* _What the task asks_:
Format every line of the data below as a JSON array of strings, one string per line, and omit the blank lines.

Stored data
-*-

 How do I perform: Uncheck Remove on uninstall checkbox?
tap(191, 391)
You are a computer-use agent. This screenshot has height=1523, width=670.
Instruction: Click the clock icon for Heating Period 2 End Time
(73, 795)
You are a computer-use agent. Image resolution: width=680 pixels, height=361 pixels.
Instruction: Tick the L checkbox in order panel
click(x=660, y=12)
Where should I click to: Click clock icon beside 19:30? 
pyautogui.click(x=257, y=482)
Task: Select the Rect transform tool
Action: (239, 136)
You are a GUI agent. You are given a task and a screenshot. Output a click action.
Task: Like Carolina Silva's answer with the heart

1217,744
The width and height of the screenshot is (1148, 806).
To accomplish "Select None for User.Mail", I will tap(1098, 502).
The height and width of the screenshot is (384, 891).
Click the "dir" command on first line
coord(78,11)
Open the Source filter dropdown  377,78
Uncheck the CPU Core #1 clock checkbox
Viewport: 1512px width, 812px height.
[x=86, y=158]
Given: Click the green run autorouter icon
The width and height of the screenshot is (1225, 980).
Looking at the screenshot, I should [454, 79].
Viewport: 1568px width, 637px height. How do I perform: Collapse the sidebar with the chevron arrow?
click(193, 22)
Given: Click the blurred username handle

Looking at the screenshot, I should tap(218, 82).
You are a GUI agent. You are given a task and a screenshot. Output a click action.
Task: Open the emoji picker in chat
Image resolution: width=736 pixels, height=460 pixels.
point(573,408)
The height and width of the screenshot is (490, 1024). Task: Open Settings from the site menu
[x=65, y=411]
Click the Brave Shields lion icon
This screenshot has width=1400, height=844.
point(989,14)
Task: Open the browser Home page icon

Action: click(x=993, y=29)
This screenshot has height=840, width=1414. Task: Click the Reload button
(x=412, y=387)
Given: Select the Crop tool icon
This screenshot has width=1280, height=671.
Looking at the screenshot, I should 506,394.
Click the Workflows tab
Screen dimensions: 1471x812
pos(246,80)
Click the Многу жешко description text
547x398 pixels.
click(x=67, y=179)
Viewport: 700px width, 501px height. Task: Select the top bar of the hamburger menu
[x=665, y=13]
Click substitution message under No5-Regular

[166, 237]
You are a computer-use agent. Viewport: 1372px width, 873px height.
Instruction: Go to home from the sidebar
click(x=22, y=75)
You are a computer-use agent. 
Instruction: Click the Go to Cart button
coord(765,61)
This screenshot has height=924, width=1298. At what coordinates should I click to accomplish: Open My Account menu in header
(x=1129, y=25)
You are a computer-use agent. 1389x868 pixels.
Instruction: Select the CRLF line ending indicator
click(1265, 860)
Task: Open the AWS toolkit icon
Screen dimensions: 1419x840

-*-

* _Written reply_:
[
  " How do I perform: Uncheck Remove on uninstall checkbox?",
  "tap(191, 391)",
  "You are a computer-use agent. This screenshot has height=1523, width=670.",
  "Instruction: Click the clock icon for Heating Period 2 End Time",
  "(73, 795)",
  "You are a computer-use agent. Image resolution: width=680 pixels, height=361 pixels.",
  "Instruction: Tick the L checkbox in order panel",
  "click(x=660, y=12)",
  "Where should I click to: Click clock icon beside 19:30? ",
  "pyautogui.click(x=257, y=482)",
  "Task: Select the Rect transform tool",
  "Action: (239, 136)",
  "You are a GUI agent. You are given a task and a screenshot. Output a click action.",
  "Task: Like Carolina Silva's answer with the heart",
  "1217,744",
  "The width and height of the screenshot is (1148, 806).",
  "To accomplish \"Select None for User.Mail\", I will tap(1098, 502).",
  "The height and width of the screenshot is (384, 891).",
  "Click the \"dir\" command on first line",
  "coord(78,11)",
  "Open the Source filter dropdown  377,78",
  "Uncheck the CPU Core #1 clock checkbox",
  "Viewport: 1512px width, 812px height.",
  "[x=86, y=158]",
  "Given: Click the green run autorouter icon",
  "The width and height of the screenshot is (1225, 980).",
  "Looking at the screenshot, I should [454, 79].",
  "Viewport: 1568px width, 637px height. How do I perform: Collapse the sidebar with the chevron arrow?",
  "click(193, 22)",
  "Given: Click the blurred username handle",
  "Looking at the screenshot, I should tap(218, 82).",
  "You are a GUI agent. You are given a task and a screenshot. Output a click action.",
  "Task: Open the emoji picker in chat",
  "Image resolution: width=736 pixels, height=460 pixels.",
  "point(573,408)",
  "The height and width of the screenshot is (490, 1024). Task: Open Settings from the site menu",
  "[x=65, y=411]",
  "Click the Brave Shields lion icon",
  "This screenshot has width=1400, height=844.",
  "point(989,14)",
  "Task: Open the browser Home page icon",
  "Action: click(x=993, y=29)",
  "This screenshot has height=840, width=1414. Task: Click the Reload button",
  "(x=412, y=387)",
  "Given: Select the Crop tool icon",
  "This screenshot has width=1280, height=671.",
  "Looking at the screenshot, I should 506,394.",
  "Click the Workflows tab",
  "Screen dimensions: 1471x812",
  "pos(246,80)",
  "Click the Многу жешко description text",
  "547x398 pixels.",
  "click(x=67, y=179)",
  "Viewport: 700px width, 501px height. Task: Select the top bar of the hamburger menu",
  "[x=665, y=13]",
  "Click substitution message under No5-Regular",
  "[166, 237]",
  "You are a computer-use agent. Viewport: 1372px width, 873px height.",
  "Instruction: Go to home from the sidebar",
  "click(x=22, y=75)",
  "You are a computer-use agent. ",
  "Instruction: Click the Go to Cart button",
  "coord(765,61)",
  "This screenshot has height=924, width=1298. At what coordinates should I click to accomplish: Open My Account menu in header",
  "(x=1129, y=25)",
  "You are a computer-use agent. 1389x868 pixels.",
  "Instruction: Select the CRLF line ending indicator",
  "click(1265, 860)",
  "Task: Open the AWS toolkit icon",
  "Screen dimensions: 1419x840"
]